Daisy and his young wife Ethel were planning to dance at the Pygmy Ballroom* on its marvelous sprung floor before midnight and then join their fellow Scots on the rounds of their neighbours.  But Daisy had to work the evening shift in Protection mine.  He debated whether to skip work, but decided he was lucky to have a job, and had better not risk losing it, especially with a ten-month-old son to support. (Note by gw – obituary says his son was 3 monhs old)

As Ethel laid out his dancing clothes for later, Daisy debated whether he would wear rubber boots or hobnails for work.  Rubber boots made sense when the floor of the mine was wet, but hobnails were more comfortable.  Twice he put on the rubber boots only to take them off and finally he chose the hobnails.  With a promise to meet Ethel at the Pygmy in time to go first footing, he went to work the afternoon shift in the Cobble Hill section of Number One mine.

There was going to be a great time in Nanaimo that night and some of the boys were rushin’ out to get to the dance a little early before shift change.  You could see their lights going by as they went along the main motor level.  So we decided to pack up and go too.  We could see this light wavin’ ahead of us and all of a sudden – whoof.  I says, “We’d better go and have a look.”  It was poor Daisy and he was dead.  God knows what happened.  The only thing we could see was a burn mark on his temple.

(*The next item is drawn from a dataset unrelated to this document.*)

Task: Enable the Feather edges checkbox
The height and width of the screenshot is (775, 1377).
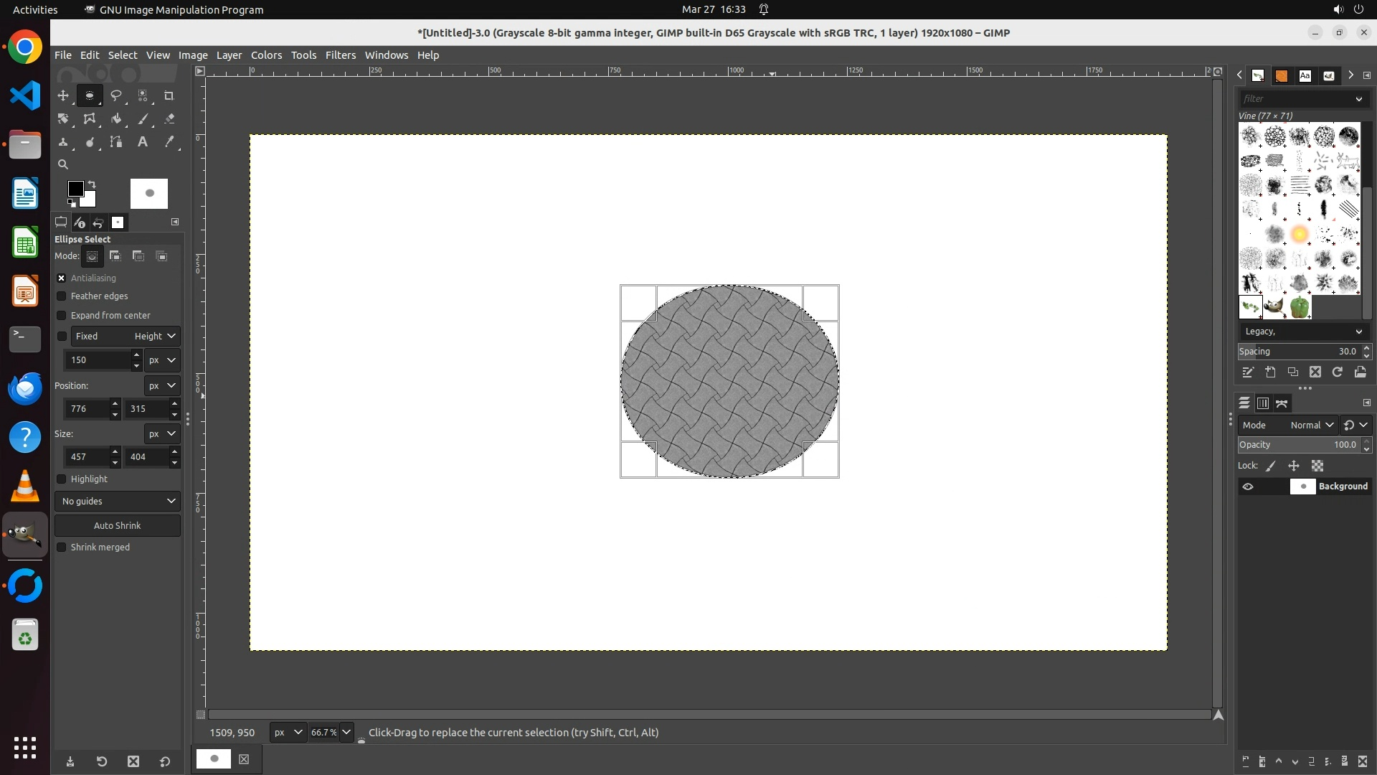Action: pos(62,296)
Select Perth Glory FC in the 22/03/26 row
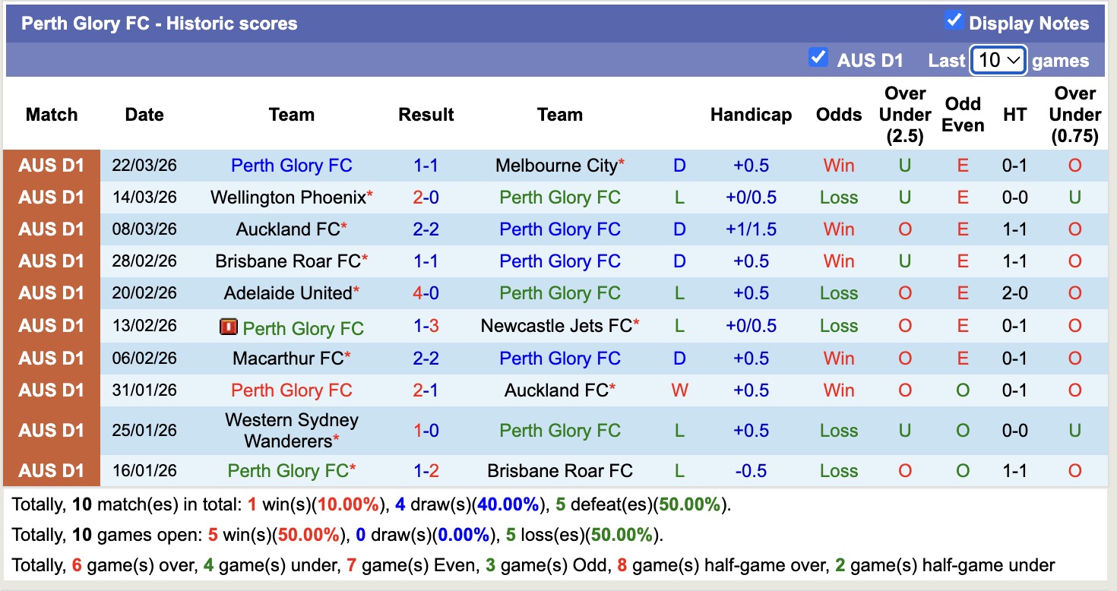This screenshot has width=1117, height=591. coord(291,165)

Daisy had been walking along the main motor level with a friend when he noticed some machinery that intrigued him sitting on a siding.  As he stood on the rail to get a better look, his head touched a copper trolley wire and he died instantly of electric shock.  Had he been wearing his rubber boots, he would have been all right.

When the news reached Nanaimo, orchestras fell silent in one dance hall after another.  Grieving family and friends trudged home through the heavy snow that had fallen that night.  Four days later, players from the city football team carried their teammate to the cemetery.

* Note: The Pygmy Ballroom was one of the five dance halls in Nanaimo.  It was a popular Nanaimo jazz mecca in the 1930s and 40s and  Louis Armstrong and Harry James both performed there. The site is now the fiesta Bowling Alley.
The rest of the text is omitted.